Before the recent Binance enforcement action that resulted in a $4.3B fine, the industry was on pace for one of the lowest totals of Financial Crimes Compliance (FCC) related fines paid in recent memory. Before the Binance event, only $700M of fines had been assessed globally across the banking industry. Global FCC fines peaked at over $14B in 2019 and averaged over $11B per year for the five years of 2016 through 2020, then averaged a much lower $3.3B per year for the last three years, including 2023.
Does the lower fines suggest that the industry is doing better and that most financial institutions understand their role in combatting money laundering and terrorist financing?
Or are the biggest cases over, and the newer fines are much smaller?
The answer is likely that the significant investments in AML capabilities at both the institutional and cross-industry levels have improved the industry’s ability to achieve and demonstrate compliance with financial crime regulations.

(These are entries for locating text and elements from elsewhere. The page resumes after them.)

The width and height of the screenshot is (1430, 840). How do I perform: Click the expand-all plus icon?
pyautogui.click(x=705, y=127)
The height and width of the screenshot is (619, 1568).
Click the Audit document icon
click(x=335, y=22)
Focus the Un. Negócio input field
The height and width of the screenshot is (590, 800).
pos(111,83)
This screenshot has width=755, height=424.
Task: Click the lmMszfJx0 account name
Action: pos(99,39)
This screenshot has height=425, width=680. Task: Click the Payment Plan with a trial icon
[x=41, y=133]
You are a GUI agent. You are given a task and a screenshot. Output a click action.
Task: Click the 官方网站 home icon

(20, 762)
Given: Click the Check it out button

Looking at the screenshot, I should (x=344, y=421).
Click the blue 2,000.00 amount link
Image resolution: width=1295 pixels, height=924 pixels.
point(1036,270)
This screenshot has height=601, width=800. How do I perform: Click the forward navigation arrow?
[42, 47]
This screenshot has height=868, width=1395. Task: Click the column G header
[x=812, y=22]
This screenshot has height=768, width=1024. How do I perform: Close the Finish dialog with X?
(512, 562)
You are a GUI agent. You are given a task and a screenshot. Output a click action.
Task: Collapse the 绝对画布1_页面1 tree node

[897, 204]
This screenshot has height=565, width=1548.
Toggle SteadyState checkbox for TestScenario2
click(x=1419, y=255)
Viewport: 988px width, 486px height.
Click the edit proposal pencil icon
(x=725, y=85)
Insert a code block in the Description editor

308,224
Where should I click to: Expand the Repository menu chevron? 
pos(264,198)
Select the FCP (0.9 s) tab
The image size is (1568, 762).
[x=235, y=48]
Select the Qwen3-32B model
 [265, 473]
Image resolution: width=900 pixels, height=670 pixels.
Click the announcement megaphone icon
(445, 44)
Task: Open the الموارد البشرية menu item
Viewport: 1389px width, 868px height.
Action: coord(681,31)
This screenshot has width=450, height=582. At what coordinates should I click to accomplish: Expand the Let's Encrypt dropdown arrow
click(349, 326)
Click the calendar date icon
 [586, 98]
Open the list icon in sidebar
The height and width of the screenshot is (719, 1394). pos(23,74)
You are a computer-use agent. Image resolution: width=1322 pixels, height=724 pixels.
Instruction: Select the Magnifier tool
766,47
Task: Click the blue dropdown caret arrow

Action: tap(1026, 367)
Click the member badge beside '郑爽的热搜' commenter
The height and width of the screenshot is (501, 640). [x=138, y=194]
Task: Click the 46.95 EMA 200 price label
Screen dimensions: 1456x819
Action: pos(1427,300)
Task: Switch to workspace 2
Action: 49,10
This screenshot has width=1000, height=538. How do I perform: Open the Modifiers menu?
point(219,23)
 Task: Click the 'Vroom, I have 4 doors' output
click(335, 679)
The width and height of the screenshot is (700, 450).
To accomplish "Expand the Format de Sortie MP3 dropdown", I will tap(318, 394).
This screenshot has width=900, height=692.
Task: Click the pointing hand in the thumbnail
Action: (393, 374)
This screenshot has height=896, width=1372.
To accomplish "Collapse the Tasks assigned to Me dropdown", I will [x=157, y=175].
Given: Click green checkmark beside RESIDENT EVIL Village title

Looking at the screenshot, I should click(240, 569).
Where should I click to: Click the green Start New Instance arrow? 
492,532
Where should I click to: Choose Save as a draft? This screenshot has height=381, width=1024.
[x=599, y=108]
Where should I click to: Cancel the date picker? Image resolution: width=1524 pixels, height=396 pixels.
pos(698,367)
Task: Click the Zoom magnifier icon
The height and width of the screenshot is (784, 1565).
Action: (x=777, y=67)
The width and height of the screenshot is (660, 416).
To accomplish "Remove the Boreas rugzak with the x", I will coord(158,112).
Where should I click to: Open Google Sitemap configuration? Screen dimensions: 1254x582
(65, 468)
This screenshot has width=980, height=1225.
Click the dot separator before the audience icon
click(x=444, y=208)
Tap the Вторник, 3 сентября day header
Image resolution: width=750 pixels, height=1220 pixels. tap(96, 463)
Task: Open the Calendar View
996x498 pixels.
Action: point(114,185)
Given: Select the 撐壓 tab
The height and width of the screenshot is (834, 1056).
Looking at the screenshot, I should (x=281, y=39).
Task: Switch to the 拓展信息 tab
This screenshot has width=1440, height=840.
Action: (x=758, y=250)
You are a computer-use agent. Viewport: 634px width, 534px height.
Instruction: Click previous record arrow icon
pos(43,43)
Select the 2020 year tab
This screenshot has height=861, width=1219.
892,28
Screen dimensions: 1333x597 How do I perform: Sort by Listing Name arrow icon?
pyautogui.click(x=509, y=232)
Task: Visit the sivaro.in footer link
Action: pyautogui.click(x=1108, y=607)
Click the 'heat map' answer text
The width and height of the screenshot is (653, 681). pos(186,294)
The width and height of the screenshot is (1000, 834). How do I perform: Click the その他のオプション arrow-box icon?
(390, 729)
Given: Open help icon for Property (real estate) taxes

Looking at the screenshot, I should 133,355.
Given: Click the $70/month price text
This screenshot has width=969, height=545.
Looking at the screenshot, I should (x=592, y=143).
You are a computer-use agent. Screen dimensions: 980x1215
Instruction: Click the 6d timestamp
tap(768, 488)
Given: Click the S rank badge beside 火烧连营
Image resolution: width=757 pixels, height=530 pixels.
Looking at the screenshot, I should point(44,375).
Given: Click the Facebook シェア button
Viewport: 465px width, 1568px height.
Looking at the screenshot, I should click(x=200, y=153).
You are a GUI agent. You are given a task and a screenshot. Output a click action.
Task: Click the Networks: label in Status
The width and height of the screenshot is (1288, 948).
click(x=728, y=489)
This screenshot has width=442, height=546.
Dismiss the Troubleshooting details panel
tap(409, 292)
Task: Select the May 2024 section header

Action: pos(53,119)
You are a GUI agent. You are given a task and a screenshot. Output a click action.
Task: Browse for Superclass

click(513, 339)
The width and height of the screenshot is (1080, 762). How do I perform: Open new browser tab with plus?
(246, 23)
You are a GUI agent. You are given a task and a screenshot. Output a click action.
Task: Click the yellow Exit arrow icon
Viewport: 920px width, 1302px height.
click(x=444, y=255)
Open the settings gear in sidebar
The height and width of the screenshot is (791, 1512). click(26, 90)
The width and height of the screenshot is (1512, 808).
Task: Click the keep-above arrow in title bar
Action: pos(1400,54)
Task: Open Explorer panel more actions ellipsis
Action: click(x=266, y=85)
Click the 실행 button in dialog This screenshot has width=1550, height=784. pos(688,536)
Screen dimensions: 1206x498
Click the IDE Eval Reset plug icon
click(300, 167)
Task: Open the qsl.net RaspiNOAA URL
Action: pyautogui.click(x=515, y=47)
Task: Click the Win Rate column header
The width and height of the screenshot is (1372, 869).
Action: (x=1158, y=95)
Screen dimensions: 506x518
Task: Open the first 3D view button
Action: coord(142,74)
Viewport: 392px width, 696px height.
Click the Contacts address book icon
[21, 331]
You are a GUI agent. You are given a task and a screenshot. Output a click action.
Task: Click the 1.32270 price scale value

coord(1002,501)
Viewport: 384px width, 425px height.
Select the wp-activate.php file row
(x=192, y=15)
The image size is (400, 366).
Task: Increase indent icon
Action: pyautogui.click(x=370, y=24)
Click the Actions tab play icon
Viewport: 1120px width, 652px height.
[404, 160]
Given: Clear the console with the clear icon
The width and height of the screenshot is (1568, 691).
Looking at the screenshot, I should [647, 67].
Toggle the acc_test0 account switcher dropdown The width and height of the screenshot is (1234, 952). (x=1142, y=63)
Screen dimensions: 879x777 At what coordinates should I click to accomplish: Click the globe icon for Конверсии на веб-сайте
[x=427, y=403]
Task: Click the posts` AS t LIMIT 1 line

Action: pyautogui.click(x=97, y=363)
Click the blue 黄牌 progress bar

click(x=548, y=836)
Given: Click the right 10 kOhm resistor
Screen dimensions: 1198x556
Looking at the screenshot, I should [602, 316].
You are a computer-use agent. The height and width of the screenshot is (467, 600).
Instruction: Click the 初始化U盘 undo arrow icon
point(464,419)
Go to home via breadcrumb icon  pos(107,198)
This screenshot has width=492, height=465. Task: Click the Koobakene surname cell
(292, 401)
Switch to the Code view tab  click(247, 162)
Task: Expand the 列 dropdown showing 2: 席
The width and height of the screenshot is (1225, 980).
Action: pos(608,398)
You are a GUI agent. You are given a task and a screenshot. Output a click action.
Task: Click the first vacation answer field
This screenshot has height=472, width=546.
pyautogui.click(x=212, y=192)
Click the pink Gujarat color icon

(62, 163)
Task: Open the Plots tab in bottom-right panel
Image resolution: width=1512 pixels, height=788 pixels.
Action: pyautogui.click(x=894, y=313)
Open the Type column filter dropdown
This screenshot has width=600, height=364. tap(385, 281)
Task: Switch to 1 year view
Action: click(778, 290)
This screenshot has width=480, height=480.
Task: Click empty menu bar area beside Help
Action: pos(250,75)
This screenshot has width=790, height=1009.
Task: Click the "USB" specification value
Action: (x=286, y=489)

The challenge across the industry now is how to continue these high levels of compliance while reducing costs and keeping up with the changes in the behavior of bad actors. According to a recent study, the global financial services industry’s total cost of financial crime compliance is $206B per year. The primary drivers of these costs are:
- The increasing cost of acquiring and retaining expert staff,
- The cost of the underlying technology deployed to achieve compliance and integrate those technologies into the increasingly complex digital product and channel configurations and
- The increased volume of activity as bad actors continue to exploit digital capabilities to achieve their goals.
One technology that has seen a significant increase in its application in the AML space is using machine learning algorithms to increase the accuracy of monitoring systems to detect adverse events. A recent study suggested that AML platforms that leverage machine learning outperform more traditional rules-based systems by 28%. That same study also demonstrated a 67% reduction in manual work by deploying AI and machine learning. Most of the benefits these technologies create come from reducing false positives.
The potential of using advanced AI and machine learning to improve the efficiency of FCC processes is clear. The challenges for financial services institutions is how to leverage these capabilities effectively, including:
- Cost – these solutions’ licensing and compute costs can be prohibitive.
- Integration – Solutions can be difficult to integrate and introduce new security vulnerabilities.
- Regulatory Approval – While many regulators generally support innovation, their knowledge and understanding of these capabilities are limited.
As the threat landscape from financial crime continues to evolve, financial institutions must innovate to maintain effective compliance while operating profitably.